McGowan v. Maryland, 366 U.S. 420 (1961)
McGowan v. Maryland
No. 8
Argued December 8, 1960
Decided May 29, 1961
366 U.S. 420
APPEAL FROM THE COURT OF APPEALS OF MARYLAND
Syllabus
Appellants, employees of a large department store on a highway in Anne Arundel County, Md., were convicted and fined in a Maryland State Court for selling on Sunday a loose-leaf binder, a can of floor wax, a stapler, staples and a toy, in violation of Md.Ann.Code, Art. 27, § 521, which generally prohibits the sale on Sunday of all merchandise except the retail sale of tobacco products, confectioneries, milk, bread, fruit, gasoline, oils, greases, drugs, medicines, newspapers and periodicals. Recent amendments now except from the prohibition the retail sale in Anne Arundel County of all foodstuffs, automobile and boating accessories, flowers, toilet goods, hospital supplies and souvenirs, and exempt entirely any retail establishment in that County which employs not more than one person other than the owner. There are many other Maryland laws which prohibit specific activities on Sundays or limit them to certain hours, places or conditions.
Held: Art. 27, § 521 does not violate the Equal Protection or Due Process Clause of the Fourteenth Amendment or constitute a law respecting an establishment of religion, within the meaning of the First Amendment, which is made applicable to the States by the Fourteenth Amendment. Pp. 422-453.
1. Art. 27, § 521 does not violate the Equal Protection Clause of the Fourteenth Amendment. Pp. 425-428.

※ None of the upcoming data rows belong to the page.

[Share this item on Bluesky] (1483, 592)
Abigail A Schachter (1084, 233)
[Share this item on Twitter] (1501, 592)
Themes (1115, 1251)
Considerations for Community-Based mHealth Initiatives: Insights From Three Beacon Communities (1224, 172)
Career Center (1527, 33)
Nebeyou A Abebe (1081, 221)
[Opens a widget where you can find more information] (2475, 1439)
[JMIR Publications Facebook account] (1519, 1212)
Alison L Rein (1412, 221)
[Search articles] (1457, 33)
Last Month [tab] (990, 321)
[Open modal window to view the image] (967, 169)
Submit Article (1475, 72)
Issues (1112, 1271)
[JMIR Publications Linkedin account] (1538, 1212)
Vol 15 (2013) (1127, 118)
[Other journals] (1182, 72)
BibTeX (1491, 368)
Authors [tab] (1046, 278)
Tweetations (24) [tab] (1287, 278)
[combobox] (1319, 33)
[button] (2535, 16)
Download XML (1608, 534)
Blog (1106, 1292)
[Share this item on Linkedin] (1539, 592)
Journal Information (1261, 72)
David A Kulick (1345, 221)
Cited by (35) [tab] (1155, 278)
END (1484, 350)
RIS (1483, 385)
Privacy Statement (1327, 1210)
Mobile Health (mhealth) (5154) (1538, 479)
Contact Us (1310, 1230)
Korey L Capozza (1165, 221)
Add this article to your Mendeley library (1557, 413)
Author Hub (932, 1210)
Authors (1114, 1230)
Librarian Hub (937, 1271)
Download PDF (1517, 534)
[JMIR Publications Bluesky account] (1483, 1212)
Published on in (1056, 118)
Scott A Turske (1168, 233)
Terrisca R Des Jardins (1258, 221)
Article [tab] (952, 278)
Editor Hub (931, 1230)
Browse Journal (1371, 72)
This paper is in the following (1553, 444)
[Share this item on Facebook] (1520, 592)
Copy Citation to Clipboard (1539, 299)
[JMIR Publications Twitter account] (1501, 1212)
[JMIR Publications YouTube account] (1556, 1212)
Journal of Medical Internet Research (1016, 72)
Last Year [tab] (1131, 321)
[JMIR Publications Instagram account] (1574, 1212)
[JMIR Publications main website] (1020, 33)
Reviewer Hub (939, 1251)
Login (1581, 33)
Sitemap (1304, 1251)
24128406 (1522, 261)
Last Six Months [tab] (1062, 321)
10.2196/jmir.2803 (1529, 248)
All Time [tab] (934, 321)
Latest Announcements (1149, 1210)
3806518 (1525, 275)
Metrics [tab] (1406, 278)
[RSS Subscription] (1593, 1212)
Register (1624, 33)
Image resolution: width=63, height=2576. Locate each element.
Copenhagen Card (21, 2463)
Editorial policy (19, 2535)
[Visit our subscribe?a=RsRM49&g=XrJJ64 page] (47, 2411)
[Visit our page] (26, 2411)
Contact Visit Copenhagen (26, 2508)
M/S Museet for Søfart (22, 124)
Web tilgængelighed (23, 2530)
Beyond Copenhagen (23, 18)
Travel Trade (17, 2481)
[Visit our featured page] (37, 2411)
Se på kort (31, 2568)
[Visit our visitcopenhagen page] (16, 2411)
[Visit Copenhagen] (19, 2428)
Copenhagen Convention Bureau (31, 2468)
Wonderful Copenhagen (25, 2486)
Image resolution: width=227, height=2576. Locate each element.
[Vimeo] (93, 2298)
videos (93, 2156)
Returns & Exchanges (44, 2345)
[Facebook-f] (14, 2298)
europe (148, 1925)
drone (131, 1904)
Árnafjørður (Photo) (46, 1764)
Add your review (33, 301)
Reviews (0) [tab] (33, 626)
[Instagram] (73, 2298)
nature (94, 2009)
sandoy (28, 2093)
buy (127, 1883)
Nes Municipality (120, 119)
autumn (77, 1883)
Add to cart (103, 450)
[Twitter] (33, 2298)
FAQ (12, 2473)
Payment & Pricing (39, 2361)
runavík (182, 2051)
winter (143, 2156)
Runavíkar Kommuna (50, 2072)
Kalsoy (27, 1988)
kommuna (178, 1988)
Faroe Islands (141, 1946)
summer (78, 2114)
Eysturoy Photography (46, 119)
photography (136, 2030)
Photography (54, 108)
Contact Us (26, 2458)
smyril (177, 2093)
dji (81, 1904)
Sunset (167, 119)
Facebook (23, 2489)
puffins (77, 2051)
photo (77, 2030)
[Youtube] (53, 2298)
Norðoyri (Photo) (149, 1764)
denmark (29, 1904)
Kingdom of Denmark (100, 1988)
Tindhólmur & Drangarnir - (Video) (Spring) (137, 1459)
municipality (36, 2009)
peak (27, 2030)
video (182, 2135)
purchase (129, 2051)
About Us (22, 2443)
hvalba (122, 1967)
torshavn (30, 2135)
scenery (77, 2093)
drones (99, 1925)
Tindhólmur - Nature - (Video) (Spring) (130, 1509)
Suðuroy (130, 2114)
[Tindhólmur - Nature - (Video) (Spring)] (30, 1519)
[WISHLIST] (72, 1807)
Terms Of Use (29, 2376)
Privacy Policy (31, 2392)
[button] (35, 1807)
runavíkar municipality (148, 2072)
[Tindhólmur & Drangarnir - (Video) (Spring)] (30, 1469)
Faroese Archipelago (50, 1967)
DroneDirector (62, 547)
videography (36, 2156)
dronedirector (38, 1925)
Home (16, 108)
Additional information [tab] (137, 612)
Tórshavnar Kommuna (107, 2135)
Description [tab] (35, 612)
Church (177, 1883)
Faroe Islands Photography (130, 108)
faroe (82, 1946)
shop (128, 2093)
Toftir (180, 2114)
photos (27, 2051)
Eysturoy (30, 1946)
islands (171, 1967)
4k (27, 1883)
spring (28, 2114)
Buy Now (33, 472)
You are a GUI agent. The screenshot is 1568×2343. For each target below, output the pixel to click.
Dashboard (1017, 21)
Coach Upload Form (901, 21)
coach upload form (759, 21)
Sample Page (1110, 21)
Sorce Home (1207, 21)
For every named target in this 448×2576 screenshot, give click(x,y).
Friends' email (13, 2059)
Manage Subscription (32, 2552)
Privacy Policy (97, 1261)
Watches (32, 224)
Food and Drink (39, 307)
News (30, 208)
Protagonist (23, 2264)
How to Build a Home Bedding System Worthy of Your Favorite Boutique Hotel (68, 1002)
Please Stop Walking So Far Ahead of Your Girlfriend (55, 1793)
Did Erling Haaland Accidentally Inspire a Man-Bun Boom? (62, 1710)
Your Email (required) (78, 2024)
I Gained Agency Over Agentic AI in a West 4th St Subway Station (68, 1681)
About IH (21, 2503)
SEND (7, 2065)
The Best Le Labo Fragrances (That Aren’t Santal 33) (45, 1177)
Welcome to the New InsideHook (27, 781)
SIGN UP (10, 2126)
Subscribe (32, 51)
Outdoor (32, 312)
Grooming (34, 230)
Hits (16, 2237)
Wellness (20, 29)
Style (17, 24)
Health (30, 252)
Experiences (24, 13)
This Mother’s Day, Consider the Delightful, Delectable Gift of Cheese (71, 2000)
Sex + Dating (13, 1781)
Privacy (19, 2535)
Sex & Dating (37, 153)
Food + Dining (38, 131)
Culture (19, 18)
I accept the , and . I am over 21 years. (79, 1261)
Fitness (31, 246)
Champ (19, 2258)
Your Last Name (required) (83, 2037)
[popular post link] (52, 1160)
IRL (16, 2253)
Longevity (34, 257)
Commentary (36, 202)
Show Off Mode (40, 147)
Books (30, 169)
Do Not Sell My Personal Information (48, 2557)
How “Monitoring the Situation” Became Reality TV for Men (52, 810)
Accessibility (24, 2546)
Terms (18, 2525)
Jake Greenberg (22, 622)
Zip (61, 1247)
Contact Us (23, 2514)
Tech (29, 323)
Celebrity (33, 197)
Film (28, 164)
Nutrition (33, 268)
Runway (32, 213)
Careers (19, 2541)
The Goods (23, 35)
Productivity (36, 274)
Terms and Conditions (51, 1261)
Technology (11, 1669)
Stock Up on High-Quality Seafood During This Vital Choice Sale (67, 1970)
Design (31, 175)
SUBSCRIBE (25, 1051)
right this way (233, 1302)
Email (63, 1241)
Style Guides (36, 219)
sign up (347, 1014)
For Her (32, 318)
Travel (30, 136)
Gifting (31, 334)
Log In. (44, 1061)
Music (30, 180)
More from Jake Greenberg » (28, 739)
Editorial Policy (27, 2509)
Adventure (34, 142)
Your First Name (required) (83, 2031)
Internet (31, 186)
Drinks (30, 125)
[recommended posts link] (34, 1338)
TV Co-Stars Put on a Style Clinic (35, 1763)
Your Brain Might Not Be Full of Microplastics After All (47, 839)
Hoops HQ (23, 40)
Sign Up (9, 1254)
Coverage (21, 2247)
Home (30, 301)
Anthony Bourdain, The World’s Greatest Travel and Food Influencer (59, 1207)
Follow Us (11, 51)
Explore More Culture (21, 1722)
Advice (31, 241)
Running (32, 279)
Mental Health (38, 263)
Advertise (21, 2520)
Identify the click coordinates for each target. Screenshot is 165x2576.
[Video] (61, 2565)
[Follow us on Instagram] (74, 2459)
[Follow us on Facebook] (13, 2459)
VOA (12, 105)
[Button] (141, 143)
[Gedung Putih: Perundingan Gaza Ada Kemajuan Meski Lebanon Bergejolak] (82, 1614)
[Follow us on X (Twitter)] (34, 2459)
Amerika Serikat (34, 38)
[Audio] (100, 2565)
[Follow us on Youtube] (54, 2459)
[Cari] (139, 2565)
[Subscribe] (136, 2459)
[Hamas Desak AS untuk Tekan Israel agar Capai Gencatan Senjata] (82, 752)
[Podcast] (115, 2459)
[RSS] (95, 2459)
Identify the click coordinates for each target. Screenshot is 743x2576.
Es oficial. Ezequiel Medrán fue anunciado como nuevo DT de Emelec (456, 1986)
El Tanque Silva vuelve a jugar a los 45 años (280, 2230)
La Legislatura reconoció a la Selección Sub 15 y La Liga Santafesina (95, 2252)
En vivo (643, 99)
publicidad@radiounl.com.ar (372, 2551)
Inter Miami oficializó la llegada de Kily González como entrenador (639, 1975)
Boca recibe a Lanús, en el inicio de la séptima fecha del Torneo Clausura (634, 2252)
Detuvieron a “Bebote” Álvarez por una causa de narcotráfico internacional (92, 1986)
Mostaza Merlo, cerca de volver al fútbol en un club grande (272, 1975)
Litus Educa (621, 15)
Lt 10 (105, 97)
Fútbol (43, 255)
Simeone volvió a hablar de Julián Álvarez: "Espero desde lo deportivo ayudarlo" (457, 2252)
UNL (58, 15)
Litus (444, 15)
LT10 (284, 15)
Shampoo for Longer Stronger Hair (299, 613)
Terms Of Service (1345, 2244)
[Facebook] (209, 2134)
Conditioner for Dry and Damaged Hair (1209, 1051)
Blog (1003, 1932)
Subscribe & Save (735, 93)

(a) On the record in this case, it cannot be said that the classifications made by the statute are without rational and substantial relation to the objects of the legislation, so as to exceed the wide discretion permitted the States in enacting laws which affect some groups of citizens differently from others. Pp. 425-427.
(b) Provisions of the statute which permit only certain Anne Arundel County retailers to sell merchandise essential to, or customarily sold at, or incidental to, the operation of bathing beaches, amusement parks, etc., do not discriminate invidiously against retailers in other Maryland counties. P. 427.
(c) The Equal Protection Clause is not violated by Art . 27, § 509, which permits only certain merchants in Anne Arundel County (operators of bathing beaches, amusement parks, etc.) to sell merchandise customarily sold at such places while forbidding its sale by other vendors, such as appellants’ employer. Pp. 427-428.
2. Art. 27, § 509, which exempts retail sales of "merchandise essential to, or customarily sold at, or incidental to, the operation of" bathing beaches, amusement parks, etc., is not so vague as to violate the Due Process Clause of the Fourteenth Amendment. Pp. 428-429.
3. Art. 27, § 521 is not a law respecting an establishment of religion, within the meaning of the First Amendment. Pp. 429-453.
(a) Since appellants allege only economic injury to themselves, and do not allege any infringement of their own religious freedoms, they have no standing to raise the question whether the statute prohibits the free exercise of religion, contrary to the First Amendment. Pp. 429-430.
(b) Since appellants have suffered direct economic injury, allegedly due to the imposition on them of the tenets of the Christian religion, they have standing to complain that the statute is a law respecting an establishment of religion. Pp. 430-431.
(c) In the light of the evolution of our Sunday Closing Laws through the centuries, and of their more or less recent emphasis upon secular considerations, it is concluded that, as presently written and administered, most of them, at least, are of a secular, rather than of a religious, character, and that presently they bear no relationship to establishment of religion, as those words are used in the Constitution of the United States. Pp. 431-444.
(d) The present purpose and effect of most of our Sunday Closing Laws is to provide a uniform day of rest for all citizens, and the fact that this day is Sunday, a day of particular significance for the dominant Christian sects, does not bar the State from achieving its secular goals. Pp. 444-445.
(e) After engaging in the close scrutiny demanded of it when First Amendment liberties are at issue, this Court accepts the determination of the State Supreme Court that the present purpose and effect of the statute here involved is not to aid religion, but to set aside a day of rest and recreation. Pp. 445-449.
(f) This Court rejects appellants’ contention that the State has other means at its disposal to accomplish its secular purpose that would not even remotely or incidentally give state aid to religion. Pp. 449-453.
220 Md. 117, 151 A.2d 156, affirmed.